(Stored items from a collection):
= = = = = = =
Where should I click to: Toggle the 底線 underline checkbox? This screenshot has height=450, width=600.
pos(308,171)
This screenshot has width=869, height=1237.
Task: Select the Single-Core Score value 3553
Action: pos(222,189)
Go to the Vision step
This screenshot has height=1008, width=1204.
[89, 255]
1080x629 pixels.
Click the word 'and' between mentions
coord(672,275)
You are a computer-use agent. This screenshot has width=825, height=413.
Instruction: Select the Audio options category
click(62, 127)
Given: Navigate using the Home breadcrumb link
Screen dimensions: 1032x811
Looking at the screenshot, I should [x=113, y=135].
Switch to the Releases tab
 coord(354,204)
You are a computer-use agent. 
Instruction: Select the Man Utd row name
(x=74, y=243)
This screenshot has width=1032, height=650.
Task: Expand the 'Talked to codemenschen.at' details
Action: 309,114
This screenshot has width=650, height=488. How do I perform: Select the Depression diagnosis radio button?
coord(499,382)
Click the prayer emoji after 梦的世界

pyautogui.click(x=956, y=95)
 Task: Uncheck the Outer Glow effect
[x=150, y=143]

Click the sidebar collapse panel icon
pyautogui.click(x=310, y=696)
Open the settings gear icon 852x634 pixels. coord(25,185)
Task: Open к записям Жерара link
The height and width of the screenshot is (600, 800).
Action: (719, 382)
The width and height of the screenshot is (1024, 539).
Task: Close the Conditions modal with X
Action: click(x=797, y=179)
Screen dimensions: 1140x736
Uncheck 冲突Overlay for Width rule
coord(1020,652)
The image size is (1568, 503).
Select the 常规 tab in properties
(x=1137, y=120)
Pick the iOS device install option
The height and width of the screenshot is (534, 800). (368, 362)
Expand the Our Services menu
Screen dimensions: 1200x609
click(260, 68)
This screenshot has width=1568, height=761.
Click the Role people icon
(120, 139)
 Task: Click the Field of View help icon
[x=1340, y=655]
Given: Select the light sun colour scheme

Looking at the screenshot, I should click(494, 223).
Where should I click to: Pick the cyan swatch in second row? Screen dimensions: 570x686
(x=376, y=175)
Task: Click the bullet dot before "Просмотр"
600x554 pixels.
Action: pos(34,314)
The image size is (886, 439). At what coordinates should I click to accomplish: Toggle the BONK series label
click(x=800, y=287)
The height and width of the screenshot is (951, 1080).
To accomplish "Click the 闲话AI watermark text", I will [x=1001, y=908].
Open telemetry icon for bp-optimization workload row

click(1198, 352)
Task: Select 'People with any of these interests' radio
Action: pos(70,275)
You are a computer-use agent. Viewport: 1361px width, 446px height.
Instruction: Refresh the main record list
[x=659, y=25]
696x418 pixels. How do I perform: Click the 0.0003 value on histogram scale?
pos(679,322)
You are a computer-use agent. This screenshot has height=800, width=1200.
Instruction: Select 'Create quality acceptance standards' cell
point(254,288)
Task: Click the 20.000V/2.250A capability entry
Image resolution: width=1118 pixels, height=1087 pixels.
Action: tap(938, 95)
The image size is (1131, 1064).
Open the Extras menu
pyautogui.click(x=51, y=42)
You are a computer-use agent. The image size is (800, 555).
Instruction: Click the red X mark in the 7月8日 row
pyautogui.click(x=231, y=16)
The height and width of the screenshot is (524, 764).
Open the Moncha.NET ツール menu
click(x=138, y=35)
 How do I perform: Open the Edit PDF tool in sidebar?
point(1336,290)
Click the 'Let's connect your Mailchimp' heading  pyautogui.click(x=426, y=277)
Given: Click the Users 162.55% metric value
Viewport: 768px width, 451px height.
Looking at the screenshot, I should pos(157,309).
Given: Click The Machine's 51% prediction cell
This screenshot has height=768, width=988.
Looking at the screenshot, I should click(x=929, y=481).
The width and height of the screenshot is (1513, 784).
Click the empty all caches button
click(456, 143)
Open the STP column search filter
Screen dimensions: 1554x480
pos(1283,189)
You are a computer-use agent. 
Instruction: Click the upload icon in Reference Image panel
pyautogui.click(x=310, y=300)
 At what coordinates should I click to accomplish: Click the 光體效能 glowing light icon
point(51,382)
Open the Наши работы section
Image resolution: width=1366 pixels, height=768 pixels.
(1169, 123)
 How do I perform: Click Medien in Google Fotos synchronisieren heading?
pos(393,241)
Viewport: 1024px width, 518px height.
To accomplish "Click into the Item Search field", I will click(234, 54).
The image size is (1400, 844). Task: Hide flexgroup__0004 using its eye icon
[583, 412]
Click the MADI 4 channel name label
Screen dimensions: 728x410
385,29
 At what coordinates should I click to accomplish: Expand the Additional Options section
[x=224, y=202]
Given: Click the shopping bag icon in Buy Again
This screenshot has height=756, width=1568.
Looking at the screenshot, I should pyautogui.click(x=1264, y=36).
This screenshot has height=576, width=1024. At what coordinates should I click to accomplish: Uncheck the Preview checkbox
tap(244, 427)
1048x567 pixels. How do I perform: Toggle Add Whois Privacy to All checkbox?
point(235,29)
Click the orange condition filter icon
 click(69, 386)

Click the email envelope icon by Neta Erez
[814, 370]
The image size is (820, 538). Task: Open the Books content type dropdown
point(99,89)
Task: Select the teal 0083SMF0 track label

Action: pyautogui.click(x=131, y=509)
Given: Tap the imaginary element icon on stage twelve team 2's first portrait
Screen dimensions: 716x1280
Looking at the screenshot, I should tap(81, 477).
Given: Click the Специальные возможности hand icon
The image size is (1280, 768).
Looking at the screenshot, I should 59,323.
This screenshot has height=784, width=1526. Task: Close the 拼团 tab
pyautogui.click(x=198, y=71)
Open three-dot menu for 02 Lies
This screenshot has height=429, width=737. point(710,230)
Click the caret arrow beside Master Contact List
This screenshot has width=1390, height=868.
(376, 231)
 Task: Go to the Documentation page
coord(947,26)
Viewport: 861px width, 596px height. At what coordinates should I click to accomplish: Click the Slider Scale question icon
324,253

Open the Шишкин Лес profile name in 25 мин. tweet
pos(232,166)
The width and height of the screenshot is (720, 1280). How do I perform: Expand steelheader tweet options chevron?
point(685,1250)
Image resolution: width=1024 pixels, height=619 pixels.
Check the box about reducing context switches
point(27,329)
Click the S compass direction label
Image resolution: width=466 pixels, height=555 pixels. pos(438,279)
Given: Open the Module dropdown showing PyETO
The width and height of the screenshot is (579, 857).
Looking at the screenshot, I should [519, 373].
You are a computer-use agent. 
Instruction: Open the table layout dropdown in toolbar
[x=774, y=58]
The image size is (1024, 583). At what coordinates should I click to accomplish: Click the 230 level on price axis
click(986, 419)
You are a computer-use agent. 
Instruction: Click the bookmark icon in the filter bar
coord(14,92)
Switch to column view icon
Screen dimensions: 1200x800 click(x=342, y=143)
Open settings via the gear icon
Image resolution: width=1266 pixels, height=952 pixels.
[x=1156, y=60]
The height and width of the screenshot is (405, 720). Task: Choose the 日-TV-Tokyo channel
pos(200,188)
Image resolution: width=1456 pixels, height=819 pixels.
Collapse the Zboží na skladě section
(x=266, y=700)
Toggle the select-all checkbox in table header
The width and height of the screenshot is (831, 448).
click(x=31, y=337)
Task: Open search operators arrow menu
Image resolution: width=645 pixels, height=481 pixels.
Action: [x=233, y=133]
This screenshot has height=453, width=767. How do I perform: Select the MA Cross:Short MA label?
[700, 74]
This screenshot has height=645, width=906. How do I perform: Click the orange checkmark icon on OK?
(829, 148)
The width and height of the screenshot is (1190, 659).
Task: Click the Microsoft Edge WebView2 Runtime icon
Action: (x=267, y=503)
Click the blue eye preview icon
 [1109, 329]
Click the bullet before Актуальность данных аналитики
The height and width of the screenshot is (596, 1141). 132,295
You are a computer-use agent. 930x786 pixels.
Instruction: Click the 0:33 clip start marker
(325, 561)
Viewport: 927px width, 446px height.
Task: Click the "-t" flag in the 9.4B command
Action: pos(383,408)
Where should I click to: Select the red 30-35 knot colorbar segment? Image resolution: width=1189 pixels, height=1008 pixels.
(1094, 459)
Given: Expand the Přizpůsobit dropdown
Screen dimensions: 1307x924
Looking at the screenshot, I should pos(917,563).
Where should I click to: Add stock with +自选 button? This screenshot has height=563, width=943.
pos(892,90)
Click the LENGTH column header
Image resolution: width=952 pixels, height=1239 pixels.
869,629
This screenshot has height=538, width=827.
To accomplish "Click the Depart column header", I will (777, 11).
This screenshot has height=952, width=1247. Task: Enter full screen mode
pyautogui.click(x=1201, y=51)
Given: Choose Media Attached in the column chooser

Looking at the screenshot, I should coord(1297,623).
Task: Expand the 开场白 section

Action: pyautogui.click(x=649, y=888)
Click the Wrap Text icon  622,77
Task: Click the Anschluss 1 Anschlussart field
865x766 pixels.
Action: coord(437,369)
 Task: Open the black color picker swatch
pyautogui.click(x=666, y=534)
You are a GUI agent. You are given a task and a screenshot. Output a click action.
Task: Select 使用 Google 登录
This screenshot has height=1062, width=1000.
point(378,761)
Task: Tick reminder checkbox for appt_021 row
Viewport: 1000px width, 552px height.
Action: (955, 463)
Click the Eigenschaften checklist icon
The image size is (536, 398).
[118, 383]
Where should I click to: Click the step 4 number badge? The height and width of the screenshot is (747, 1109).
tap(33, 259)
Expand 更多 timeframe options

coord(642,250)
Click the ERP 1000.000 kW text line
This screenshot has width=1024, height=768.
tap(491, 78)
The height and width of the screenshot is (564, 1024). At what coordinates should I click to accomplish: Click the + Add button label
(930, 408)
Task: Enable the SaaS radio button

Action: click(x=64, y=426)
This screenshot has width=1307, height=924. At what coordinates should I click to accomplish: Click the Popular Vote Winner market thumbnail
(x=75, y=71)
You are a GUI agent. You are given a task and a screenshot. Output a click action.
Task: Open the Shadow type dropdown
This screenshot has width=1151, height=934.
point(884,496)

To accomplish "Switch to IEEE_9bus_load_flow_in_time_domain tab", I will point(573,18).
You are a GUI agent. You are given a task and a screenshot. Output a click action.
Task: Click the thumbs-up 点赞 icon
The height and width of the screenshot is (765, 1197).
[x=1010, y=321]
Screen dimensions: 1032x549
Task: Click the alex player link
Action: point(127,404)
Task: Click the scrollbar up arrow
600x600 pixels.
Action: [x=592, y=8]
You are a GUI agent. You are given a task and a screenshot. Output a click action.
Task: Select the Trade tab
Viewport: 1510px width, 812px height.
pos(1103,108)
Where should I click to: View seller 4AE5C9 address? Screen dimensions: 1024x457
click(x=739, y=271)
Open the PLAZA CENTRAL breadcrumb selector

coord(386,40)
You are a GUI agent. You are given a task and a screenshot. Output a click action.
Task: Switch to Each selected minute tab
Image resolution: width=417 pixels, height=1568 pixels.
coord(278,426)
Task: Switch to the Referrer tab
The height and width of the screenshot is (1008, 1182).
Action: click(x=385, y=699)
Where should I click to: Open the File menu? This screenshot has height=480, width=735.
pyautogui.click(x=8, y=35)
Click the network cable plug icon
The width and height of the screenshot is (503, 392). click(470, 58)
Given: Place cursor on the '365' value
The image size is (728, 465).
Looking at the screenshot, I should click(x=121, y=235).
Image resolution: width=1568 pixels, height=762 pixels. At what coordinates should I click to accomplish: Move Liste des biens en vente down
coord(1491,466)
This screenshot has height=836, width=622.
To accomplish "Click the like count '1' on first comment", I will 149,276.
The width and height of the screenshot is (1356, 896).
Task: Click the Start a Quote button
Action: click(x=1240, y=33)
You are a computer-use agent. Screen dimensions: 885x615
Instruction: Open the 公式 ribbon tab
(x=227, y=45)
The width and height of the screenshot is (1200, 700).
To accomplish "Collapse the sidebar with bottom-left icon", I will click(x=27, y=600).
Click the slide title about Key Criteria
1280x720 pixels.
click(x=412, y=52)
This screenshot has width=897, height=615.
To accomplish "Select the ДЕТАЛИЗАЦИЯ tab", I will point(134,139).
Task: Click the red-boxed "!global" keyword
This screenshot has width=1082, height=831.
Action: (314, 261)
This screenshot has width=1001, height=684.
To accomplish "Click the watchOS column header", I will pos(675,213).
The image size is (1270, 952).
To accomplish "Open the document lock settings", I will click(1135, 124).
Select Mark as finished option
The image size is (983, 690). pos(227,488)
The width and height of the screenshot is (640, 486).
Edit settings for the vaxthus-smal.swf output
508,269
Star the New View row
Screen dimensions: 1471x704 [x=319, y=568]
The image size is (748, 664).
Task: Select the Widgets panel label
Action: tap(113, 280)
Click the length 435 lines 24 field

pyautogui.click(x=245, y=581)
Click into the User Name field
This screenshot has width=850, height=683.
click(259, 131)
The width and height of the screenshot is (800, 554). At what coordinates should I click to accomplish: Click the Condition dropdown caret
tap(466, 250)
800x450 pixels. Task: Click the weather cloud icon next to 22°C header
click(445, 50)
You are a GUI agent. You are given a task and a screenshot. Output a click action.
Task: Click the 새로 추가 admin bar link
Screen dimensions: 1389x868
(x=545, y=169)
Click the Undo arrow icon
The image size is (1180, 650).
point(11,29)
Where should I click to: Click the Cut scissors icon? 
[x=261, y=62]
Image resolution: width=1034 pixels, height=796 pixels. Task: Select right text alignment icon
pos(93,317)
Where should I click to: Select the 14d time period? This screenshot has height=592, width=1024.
= = = = = = =
(PROBLEM DESCRIPTION):
Filter the entries down to the lines that include the string "into".

(RESULT FOR THIS EXERCISE):
To accomplish "Click into the Item Search field", I will click(234, 54).
Click into the User Name field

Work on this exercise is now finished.